ローワン少年の成長を描いた、リンの谷のローワンシリーズ4作目。
ローワンの母ジラーと、果樹園のストロング・ジョンの再婚の日に、ローワンの妹アナドがゼバックにさらわれます。
アナドを助けに向かったのは、仲間の中では半端者と呼ばれて肩身の狭い思いをしている、ローワンとアランとジールとバーレンだった。はたしてアナドを助ける事が出来るのか? そして明らかになるリンの谷の歴史とは?
というお話です。
今回の話も面白かったです! 本当に王道の冒険ファンタジーって感じでした。
いつも何かしらの詞が冒険の鍵を握るのですが、今回の詞ほど不吉で、謎めいていて、ドキドキさせられるものはありませんでした。
本当に最初から最後まで、ローワンたちは無事に帰ることができるのか? とドキドキさせられてしまいました。
今回の冒険に名乗り出たのは、仲間の中では半端者と呼ばれ、肩身の狭い思いをしているものばかり。
でも、そんな彼らがそれぞれみんなの役に立ち、危険を乗り越えていく。それは本当の彼ららしさからくるもので、彼らだからできることであった。

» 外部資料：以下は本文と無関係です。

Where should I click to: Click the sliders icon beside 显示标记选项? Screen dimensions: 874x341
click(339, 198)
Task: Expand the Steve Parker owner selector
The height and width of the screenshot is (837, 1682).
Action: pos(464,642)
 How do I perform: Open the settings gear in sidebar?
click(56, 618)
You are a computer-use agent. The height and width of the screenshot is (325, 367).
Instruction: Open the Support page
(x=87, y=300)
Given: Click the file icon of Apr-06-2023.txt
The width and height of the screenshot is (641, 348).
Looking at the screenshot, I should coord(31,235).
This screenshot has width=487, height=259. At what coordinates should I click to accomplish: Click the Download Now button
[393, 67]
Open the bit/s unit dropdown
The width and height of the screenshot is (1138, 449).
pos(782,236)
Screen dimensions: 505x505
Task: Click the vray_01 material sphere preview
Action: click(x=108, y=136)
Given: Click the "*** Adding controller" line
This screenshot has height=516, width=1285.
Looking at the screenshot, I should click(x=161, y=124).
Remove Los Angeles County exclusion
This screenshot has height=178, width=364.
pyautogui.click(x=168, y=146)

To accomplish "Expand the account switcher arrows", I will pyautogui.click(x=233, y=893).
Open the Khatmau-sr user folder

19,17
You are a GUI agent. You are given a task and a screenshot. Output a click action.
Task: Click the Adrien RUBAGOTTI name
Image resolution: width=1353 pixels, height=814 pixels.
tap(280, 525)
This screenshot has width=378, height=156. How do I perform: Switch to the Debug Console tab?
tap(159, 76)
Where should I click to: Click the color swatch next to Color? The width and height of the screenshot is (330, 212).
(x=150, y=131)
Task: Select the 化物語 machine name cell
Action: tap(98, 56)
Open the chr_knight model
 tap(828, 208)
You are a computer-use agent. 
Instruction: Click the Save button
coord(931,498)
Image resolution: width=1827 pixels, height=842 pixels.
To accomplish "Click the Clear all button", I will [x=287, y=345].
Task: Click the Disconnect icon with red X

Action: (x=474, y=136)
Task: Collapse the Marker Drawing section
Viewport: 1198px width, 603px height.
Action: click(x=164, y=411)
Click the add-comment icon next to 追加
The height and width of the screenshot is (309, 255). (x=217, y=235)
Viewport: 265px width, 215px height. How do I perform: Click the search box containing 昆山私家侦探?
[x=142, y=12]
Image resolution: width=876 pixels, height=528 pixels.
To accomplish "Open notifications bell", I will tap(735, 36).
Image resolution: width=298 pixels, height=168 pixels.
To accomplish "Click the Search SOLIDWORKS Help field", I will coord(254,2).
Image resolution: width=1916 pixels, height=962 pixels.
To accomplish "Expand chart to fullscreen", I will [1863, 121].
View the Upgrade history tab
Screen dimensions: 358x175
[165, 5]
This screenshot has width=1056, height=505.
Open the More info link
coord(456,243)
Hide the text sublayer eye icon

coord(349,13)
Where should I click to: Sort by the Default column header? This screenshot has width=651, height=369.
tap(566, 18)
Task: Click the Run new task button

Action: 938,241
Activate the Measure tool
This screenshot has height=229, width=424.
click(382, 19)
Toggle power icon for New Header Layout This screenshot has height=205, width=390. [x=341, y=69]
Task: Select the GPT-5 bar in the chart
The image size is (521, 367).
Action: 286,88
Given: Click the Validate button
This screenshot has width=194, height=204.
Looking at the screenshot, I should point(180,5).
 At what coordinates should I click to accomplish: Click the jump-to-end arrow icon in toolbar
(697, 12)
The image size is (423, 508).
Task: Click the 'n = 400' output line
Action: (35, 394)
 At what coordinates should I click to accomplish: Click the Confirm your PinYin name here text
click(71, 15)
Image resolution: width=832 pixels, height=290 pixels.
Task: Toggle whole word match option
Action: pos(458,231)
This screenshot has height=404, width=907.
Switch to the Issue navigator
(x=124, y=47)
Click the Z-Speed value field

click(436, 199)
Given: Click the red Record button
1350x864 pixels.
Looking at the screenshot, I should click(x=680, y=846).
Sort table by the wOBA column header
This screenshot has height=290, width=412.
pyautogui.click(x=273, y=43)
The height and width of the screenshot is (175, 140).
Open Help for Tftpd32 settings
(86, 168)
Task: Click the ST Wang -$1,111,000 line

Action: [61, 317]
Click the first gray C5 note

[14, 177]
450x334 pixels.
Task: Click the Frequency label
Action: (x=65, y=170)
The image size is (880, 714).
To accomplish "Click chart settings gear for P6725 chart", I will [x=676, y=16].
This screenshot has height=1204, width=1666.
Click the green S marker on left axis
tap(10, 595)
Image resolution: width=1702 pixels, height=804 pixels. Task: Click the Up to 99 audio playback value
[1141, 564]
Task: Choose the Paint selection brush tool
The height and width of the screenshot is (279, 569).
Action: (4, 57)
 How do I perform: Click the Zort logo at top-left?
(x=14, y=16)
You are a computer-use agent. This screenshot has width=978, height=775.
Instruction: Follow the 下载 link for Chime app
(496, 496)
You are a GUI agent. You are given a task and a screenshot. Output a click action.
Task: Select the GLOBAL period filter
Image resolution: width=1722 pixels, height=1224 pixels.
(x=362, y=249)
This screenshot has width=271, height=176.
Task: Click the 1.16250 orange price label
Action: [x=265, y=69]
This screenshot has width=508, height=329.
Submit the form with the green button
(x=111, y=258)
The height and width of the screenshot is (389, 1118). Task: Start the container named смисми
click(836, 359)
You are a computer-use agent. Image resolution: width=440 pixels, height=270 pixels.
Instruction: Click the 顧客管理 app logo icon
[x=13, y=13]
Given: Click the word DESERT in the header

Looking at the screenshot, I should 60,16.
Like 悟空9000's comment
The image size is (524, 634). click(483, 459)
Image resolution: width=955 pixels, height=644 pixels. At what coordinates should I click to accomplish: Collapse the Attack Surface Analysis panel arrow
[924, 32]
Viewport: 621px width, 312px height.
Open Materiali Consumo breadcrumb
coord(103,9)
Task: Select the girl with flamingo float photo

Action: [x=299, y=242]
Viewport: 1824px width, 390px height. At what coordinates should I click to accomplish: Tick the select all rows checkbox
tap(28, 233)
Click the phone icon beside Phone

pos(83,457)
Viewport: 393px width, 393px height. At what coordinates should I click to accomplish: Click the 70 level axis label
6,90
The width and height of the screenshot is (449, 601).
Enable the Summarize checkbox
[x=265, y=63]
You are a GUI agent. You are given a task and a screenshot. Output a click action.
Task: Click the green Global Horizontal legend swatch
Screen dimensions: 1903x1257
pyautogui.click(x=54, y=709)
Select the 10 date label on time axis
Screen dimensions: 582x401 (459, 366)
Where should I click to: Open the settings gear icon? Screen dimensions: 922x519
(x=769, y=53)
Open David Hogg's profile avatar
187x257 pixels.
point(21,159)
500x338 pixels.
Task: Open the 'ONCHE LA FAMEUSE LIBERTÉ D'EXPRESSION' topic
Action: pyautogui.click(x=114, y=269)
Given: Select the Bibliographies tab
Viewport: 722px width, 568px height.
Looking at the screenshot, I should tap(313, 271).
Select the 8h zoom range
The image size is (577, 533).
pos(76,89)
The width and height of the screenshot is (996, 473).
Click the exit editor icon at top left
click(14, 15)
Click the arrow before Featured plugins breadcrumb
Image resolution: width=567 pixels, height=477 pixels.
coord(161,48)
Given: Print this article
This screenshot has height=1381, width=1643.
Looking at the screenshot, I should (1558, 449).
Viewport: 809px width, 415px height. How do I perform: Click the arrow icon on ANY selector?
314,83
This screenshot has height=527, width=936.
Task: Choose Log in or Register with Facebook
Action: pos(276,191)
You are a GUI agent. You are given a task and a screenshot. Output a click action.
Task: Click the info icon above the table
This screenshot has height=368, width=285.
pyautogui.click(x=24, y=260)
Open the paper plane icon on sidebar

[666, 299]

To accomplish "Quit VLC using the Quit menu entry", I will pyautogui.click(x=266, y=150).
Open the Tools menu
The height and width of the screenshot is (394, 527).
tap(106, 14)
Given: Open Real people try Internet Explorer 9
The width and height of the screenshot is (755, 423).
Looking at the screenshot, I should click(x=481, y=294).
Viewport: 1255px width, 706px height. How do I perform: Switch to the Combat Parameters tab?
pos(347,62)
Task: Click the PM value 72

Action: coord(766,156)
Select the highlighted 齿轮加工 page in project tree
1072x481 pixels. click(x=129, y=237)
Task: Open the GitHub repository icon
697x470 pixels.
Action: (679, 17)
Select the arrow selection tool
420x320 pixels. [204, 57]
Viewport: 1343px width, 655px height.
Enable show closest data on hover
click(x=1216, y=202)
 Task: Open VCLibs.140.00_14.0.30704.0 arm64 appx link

まるでそれは、どんな個性の人でも、それぞれがそれぞれに大事なのだという、作者ロッダさんからのメッセージのように思えました。
そんなところが、児童書らしくてお気に入りです。
そして、今回の旅ではリンの谷の歴史が明らかに。これを読むと、ローワンの物語の世界観がよく練られていたものなんだなあとわかります。
そして、ローワンのローワンらしさというのにもちゃんと理由があったのですね。
今回の冒険は本当にハラハラドキドキした。死人は出ないシリーズだろうとどこか腹をくくっていたのに、死んでしまう人もいて、哀しかったです。
でも、最後はハッピー・エンドで、明るい気持ちになれてよかった。とくにアランが好きな人間としてはうれしい。
ローワンのシリーズも、次で最終巻だったと記憶しています。
いったいどんな終わりを迎えるのか、楽しみにしたいと思います。